Many authors confuse publicity and marketing. While you can pay to market your book — and whether it makes sense for you to do so depends on the kind of book you’re writing and your goals for it — we’ll focus here on publicity (or earned media). And to effectively garner publicity, it’s crucial to understand what publicity is today and how it has changed dramatically in the last decade. 

First, there’s format: While being interviewed on a TV talk show or being reviewed by a legacy media publication was once a surefire way to sell books, those avenues are increasingly less relevant than new platforms such as podcast interviews and being picked up by BookTok

In addition to changing publicity formats, the number of books being published has also greatly expanded, making competition for publicity much fiercer. “The book industry has become so competitive, with thousands of books published every week,” Kellie Rendina, Business Development Manager with Smith Publicity, told us. “That means that your book will get lost in the shuffle if you don’t make a plan to promote it.”

  1. Build your audience/community

This increasingly competitive landscape has made authors’ ability to build their own audiences and platforms crucial. You need to decide what feels authentic to you, from #BookTok and Substack to reader communities, such as Goodreads and the Copper App, and then commit to being active. 

Building connection and credibility with a universe of potential readers and referrers with whom you can converse directly is invaluable when your pub date rolls around. Of course, nobody can build and get to know their audience overnight, which is yet another reason why authors should start thinking about publicity as far ahead of their book’s launch as possible. 

  1. Accept that you need professional help

Even if you understand how fragmented the media has become, and even if you’ve developed a strategic approach for reaching and building community among your target audience, you still shouldn’t expect to be able to publicize your book on your own. And that’s true no matter which publishing path you take.

Many authors who go the traditional publishing route assume that the publisher’s in-house publicity department will take care of all publicity needs. The dirty secret of book publicity is that the support you’ll get from that team will be minimal at best. “Many publishers, including the big 5 houses, just don’t have the budget or internal bandwidth to facilitate full-scale marketing and publicity campaigns for each title,” Rendina said. The book might be your baby, but it’s just one baby among many they’re launching that season.

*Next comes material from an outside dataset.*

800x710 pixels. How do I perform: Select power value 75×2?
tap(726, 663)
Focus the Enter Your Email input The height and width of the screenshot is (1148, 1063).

The truth is that the overwhelming majority of nonfiction authors (particularly in the thought leadership space) will need to work with a professional publicist to break through the media noise and find publicity for their book. Why? Publicists’ knowledge of and relationships within the media industry are crucial for garnering coverage.

  1. And accept that help is a significant investment

Let’s be clear: hiring a publicist is not cheap, although the price can vary a lot. Authors can expect to pay anywhere from $3,000 to $10,000 per month if they hire a publicity agency. Jane Friedman estimates that an intensive three-month campaign can easily cost $20,000 and up. What an author chooses to pay for publicity depends on a number of factors, including whether or not they hire an independent publicist or agency, how long they choose to engage their publicist, and even the genre of their book. 

  1. Keep your expectations for publicity’s payoff realistic 

No publicist can guarantee a certain sales number to result from their work. In fact, according to Jane Friedman, “authors should not expect to see each publicity dollar come back to them in the form of book sales.” Instead, authors should look at publicizing their books as an investment in their careers, both in terms of their long-term potential to write another book and, arguably more importantly for many authors, to benefit from the opportunities and credentialing a published book can offer.